Akt notarialny niepodpisany. Strażacy nadal czekają

Jeszcze niedawno radni zarzucali wójtowi, że ociąga się z doprowadzeniem czystej wody do budynku OSP Jabłonna. Gmina obiecywała, że w poprzednim tygodniu miało dojść do zakupu działki, przez którą planowane jest poprowadzenie wodociągu. Na ostatniej sesji poinformowano jednak, że nadal nie zawarto aktu notarialnego.

We wtorek opisaliśmy problem druhów z Ochotniczej Straży Pożarnej w Jabłonnie, którzy nie mają w strażnicy dostępu do czystej wody.

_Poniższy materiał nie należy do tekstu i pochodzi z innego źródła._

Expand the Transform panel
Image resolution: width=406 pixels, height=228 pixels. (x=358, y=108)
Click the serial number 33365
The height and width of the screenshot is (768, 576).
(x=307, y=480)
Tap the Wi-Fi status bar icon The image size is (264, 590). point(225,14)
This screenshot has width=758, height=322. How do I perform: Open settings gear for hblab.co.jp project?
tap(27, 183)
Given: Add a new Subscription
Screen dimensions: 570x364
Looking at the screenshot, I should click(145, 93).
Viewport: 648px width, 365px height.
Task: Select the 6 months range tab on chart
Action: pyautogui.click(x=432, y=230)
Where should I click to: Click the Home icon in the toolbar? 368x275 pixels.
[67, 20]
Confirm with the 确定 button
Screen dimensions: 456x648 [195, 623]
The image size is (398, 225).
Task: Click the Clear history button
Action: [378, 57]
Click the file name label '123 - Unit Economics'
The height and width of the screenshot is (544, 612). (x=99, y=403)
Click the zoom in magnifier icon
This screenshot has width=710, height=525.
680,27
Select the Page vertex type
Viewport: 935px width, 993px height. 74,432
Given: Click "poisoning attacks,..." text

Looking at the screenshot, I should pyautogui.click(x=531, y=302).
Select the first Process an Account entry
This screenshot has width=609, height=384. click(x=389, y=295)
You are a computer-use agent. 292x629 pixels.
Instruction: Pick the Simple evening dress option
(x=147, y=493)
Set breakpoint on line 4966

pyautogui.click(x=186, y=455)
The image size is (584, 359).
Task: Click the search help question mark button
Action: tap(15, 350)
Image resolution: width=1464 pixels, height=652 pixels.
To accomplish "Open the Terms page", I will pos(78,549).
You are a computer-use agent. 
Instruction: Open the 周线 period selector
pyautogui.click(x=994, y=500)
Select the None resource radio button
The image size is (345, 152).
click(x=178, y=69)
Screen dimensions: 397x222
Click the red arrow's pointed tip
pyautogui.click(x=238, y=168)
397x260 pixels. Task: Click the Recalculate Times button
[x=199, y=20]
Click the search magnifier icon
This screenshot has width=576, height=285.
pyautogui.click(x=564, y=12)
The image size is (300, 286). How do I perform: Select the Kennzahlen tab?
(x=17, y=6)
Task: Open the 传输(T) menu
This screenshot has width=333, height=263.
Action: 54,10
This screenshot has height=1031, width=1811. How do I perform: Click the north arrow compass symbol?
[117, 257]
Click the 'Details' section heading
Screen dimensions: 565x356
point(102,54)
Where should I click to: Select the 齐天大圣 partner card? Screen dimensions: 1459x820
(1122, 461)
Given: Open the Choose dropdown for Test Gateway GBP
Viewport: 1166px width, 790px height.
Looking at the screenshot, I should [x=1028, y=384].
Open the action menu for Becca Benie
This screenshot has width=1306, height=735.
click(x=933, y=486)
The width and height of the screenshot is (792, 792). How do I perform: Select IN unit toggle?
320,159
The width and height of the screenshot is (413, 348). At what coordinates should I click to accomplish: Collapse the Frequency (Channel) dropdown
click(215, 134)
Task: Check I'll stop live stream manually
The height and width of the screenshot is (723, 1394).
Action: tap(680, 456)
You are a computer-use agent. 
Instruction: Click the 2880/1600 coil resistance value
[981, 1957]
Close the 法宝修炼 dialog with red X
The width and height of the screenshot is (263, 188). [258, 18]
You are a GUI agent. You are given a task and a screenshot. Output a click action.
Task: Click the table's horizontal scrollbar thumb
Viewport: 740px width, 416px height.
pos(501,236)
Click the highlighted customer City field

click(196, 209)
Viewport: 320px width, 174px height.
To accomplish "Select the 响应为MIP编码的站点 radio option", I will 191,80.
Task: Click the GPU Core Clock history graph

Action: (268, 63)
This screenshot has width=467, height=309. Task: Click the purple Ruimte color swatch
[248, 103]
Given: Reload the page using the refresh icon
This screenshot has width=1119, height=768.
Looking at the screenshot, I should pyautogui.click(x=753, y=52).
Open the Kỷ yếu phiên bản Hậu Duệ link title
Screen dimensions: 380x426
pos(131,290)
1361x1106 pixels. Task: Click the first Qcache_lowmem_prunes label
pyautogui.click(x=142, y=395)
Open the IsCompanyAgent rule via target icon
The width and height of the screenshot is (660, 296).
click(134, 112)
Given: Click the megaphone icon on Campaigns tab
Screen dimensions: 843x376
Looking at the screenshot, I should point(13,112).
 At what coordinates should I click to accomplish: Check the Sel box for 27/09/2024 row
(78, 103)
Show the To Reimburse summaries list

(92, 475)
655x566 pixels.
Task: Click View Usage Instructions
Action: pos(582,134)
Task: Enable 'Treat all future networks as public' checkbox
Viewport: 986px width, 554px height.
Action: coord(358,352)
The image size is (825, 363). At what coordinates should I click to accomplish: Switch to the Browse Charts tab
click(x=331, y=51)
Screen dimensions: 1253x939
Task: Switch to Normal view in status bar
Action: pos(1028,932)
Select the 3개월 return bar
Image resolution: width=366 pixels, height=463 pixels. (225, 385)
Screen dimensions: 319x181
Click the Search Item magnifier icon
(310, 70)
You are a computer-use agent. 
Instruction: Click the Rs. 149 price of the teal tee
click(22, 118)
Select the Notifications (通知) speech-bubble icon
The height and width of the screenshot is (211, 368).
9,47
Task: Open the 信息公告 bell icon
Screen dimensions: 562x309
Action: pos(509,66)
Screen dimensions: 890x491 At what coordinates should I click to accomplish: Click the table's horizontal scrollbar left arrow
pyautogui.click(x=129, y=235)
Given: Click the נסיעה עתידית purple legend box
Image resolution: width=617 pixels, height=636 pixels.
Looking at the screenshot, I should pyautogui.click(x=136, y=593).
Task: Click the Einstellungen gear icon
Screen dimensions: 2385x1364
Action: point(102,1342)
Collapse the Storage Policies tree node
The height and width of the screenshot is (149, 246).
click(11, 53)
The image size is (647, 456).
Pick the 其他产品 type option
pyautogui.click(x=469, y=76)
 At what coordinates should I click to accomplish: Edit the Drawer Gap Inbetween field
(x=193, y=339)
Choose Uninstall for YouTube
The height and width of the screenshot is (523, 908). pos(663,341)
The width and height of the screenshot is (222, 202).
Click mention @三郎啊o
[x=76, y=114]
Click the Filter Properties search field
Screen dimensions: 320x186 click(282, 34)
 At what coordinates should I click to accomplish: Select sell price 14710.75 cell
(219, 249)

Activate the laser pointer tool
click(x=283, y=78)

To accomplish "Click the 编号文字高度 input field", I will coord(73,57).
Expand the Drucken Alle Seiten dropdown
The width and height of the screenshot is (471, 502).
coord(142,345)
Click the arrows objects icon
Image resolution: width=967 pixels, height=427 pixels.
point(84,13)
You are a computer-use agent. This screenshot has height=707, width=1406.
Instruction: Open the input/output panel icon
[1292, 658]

Ta, z której korzystają, jest tak brudna, że czuć od niej odór szamba. 19 października radni z Komisji Porządku Publicznego zwrócili uwagę Jarosławowi Chodorskiemu, że obiecał, iż zajmie się tym tematem, a mimo to efekty działań wójta wciąż są niewidoczne. Więcej można przeczytać TUTAJ.

Joanna Gwadera, sekretarz gminy poinformowała podczas posiedzenia komisji, że urząd miał 21 października nabyć działkę za strażnicą, co umożliwiłoby rozpoczęcie prac nad wykonaniem wodociągu. Okazało się, że nastąpił poślizg, co potwierdził podczas środowej sesji Rady Gminy wójt.

– Mamy jeszcze jeden akt do podpisania. Już był plan przystąpienia do tego aktu odnośnie działki za strażą. Czekamy jeszcze. Państwo, którzy sprzedają nam tę nieruchomość, donoszą jeszcze jeden dokument i w najbliższych dniach, został przełożony ten akt notarialny. Notariusz dopatrzył się braku jednego dokumentu – tłumaczył J. Chodorski.

Należy wierzyć, że gmina wyrobi się jeszcze przed zimą i zapewni strażakom odpowiednie warunki sanitarne. Jabłonowscy druhowie słyną ze swojego społecznego zaangażowania i niesienia pomocy mieszkańcom naszej gminy (i nie tylko), więc obowiązkiem włodarzy powinno być zapewnienie im cywilizowanych warunków do wypełniania swojej służby.